I’m glad you like it! We hope to get most of the critical bugs ironed out by the end of winter break to prepare for next year. If you do use it and it goes successfully, please do let me know, I’d love to hear about it!
The explosion animation would be pretty funny, we’ll definitely look into adding that. On the same note though, there are a few Easter eggs hidden in the program to find
I have something similar (not nearly as sophisticated) in Google’s Diagrams.net app that I use with my students.
One of my goals is to build the foundational knowledge of the concept of wiring diagrams to read and to understand them. You have taken this to the next level.
Awesome work! The snapping connections and feedback on wiring issues is great. After working with it a little bit, here are a few usability enhancements I would make. Still what you both did is a great addition to remote learning!
The ability to undo. I have occasionally accidentally moved or deleted components instead of wires. I have learned to save, very often, but still an undo feature would be great.
Be able to add bend points in the wires after they are connected to components on each side. I have found that after reorganizing I have to delete the wires and start over if it doesn’t have enough connectors to make it look organized. Unless I’m missing something there is only the ability to delete bend points?
Hi! Me and my teammates have been testing your electronics simulator for a while… It has come to our attention that some parts (RoboRio and Radio Modem, etc.) cause some bugs in the program, causing it to force quit right away. It is a great tool for teaching new students electronics, so thanks for the software!! Hope you fix the bugs… Thanks.
FYI - Github is designed to help facilitiate this.

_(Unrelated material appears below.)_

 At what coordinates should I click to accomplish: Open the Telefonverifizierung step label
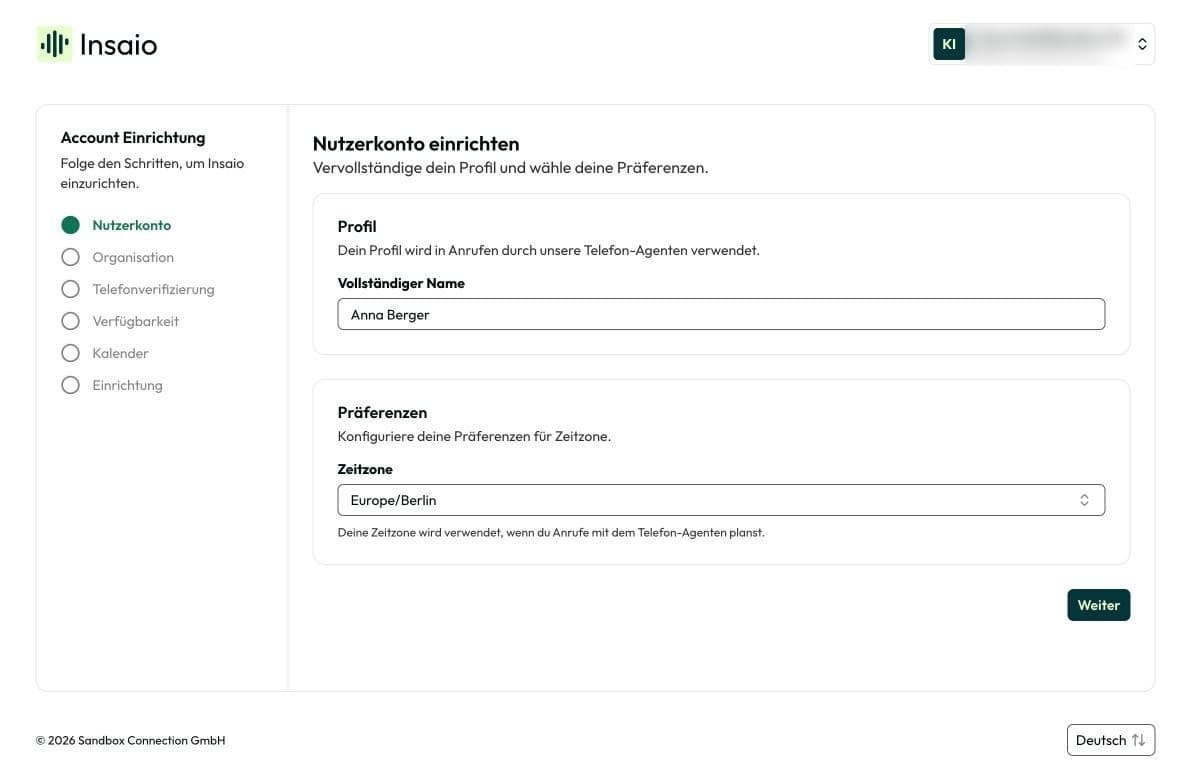[153, 289]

If you have specific save files, screenshots, or sequences of steps the developers can use to reproduce issues, you can open an issue here: Issues · MittyRobotics/tko-electronics-sim · GitHub . That way, they’ll know exactly what you did to cause the problem, and you can track it as they analyze and fix it.
For sure! This is also a known problem, so just open an issue on GitHub and we’ll take a look as soon as we can. We’ll probably look into revamping the simulator this summer after AP tests are done as well, so it requires less maintenance overall.